A recent ruling from the Massachusetts Supreme Court sent Wells Fargo stock falling on Wall Street, as the court ruled that the bank had failed to prove that it actually owned the promissory notes which it had already used to foreclose on homes – resulting in the properties being returned to the owners.

A Massachusetts lower court had initially allowed the foreclosures to proceed, giving Wells Fargo seven months to locate and bring forward the documentation confirming its claim of ownership of the notes.  To the judge’s dismay, even after that lengthy time, the bank could not produce the legally required documentation to show that it owned the notes, or to show that it had confirmed its status on the public land records.  The bank pointed to the now common practice of loans being made by one bank, then bundled for sale and repeated resale in the market for what are called mortgage-backed securities.  Those securities are now infamous for their boom-and-bust cycle that fueled the country’s plunge into a deep recession in 2008.

What banks have been doing is appointing a company that specializes in serving as the nominated representative for note holders, even though that company, Mortgage Electronic Registration Systems (“MERS”), typically cannot state at any given time who the current owner of a mortgage is.  The Massachusetts court did not bar the practice of reliance upon MERS, but did rule that if banks chose to ignore the law’s requirements for documenting and recording transactions on the public records for business reasons, they may put their ability to enforce their rights as secured creditors at risk.

While this ruling was highly publicized, it is far from the first court ruling of its kind.  In 2009, MeyerGoergen successfully represented a private lender who sought to foreclose on a property subject to a deed of trust to secure the homeowners’ note to the lender.  Unknown to the private lender, the homeowners had forged a release of their deed of trust and recorded it at the courthouse.  The homeowners then took out a new loan from a bank, pocketing the new money without paying off the private lender first.  The forgery was not discovered until the homeowners eventually stopped making their monthly payments to the private lender.

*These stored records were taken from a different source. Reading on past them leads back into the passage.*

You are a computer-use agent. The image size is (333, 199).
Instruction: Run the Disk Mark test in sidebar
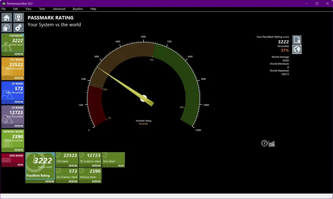(x=20, y=165)
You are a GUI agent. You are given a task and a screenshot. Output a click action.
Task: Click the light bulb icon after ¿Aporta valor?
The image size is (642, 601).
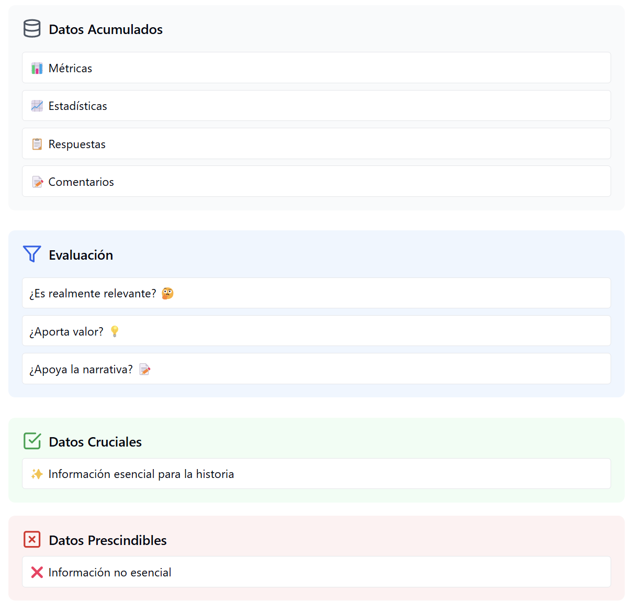(115, 331)
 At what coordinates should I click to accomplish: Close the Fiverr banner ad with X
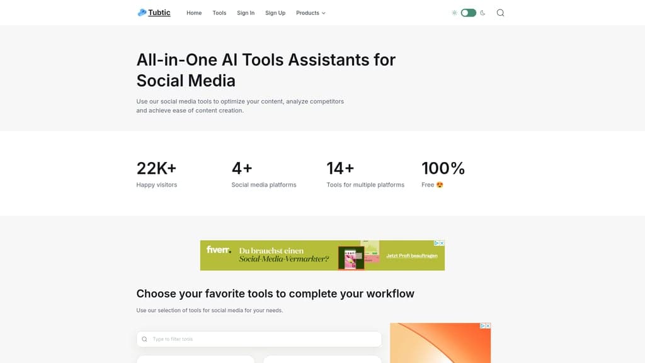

Initially, we successfully argued that the private lender’s rights were still intact, because the fraudulent release had no legal effect.  But when our client started foreclosure proceedings, Countrywide Home Loans came forward to claim that it had acquired the second commercial mortgage loan, and that it believed its rights were superior to those of the private lender.  New Kent Circuit Court Judge Thomas Hoover ruled, however, that Countrywide’s failure to file a notice of its acquisition of the loan on the land records until after his prior ruling meant that Countrywide’s lien was inferior to the court order he had previously issued – essentially binding Countrywide to the prior ruling even though it had not been a party before the court at that time.

Countrywide chose not to appeal Judge Hoover’s ruling at that time, largely because Countrywide’s collapse and bankruptcy overtook our local events.  As a result, this case did not get the nationwide publicity that the Massachusetts ruling has received.

But when it comes to discussion of which state was first to hold lenders and MERS accountable for their documentation in foreclosures, as has so often been the case throughout history, Virginia got there ahead of Massachusetts.